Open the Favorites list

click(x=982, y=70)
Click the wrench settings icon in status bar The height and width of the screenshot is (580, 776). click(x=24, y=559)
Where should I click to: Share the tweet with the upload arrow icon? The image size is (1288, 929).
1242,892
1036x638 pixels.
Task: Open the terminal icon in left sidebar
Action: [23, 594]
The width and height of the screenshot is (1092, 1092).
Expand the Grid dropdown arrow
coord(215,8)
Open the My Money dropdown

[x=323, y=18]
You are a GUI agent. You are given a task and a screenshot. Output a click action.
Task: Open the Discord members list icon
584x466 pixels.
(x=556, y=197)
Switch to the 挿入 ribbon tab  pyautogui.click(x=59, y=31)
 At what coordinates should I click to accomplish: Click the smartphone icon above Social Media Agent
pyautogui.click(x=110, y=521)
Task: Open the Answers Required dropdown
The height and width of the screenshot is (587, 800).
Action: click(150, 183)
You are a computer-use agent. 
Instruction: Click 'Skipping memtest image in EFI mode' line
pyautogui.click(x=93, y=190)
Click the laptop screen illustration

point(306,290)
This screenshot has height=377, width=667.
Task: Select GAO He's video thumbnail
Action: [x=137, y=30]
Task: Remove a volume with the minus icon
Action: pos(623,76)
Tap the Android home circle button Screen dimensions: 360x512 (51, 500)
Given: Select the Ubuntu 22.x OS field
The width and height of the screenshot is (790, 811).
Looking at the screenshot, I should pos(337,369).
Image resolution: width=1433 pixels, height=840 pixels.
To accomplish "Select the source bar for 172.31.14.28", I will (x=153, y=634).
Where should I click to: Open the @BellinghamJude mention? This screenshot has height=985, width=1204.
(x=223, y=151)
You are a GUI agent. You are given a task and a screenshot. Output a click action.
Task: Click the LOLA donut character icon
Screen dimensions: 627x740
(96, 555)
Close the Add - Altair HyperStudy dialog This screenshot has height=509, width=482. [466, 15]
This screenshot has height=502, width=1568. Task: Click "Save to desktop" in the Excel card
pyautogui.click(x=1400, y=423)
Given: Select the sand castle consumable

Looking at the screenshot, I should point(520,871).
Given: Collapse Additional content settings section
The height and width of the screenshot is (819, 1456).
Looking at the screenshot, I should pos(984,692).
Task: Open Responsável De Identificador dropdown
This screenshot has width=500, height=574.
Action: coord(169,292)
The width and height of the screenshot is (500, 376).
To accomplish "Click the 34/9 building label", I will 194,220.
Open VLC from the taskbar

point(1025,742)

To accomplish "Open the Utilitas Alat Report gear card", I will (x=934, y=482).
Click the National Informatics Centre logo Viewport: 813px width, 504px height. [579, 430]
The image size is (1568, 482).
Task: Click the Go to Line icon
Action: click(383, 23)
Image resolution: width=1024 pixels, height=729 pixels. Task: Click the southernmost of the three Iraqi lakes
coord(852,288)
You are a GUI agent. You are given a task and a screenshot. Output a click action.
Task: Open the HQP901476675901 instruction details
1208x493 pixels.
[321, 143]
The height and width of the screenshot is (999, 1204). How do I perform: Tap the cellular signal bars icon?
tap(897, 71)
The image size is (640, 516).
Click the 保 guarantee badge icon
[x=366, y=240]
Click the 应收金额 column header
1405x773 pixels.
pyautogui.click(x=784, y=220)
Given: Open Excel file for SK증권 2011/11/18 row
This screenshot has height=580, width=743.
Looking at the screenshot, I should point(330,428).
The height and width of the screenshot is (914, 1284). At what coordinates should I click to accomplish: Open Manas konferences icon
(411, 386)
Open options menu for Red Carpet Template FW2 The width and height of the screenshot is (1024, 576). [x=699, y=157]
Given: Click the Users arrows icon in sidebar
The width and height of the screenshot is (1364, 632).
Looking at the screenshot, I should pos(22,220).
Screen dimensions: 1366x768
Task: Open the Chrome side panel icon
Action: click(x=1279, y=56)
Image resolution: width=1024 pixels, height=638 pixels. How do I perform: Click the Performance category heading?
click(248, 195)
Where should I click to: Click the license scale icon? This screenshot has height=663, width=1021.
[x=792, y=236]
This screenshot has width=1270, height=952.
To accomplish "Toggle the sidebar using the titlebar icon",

☆ ☆ ☆

# Aim of the exercise:
In the material above, show every line where the word "will" turns up.

# Your response:
To accomplish "Select the source bar for 172.31.14.28", I will (x=153, y=634).
To accomplish "Click the 34/9 building label", I will 194,220.
To accomplish "Open the Utilitas Alat Report gear card", I will (x=934, y=482).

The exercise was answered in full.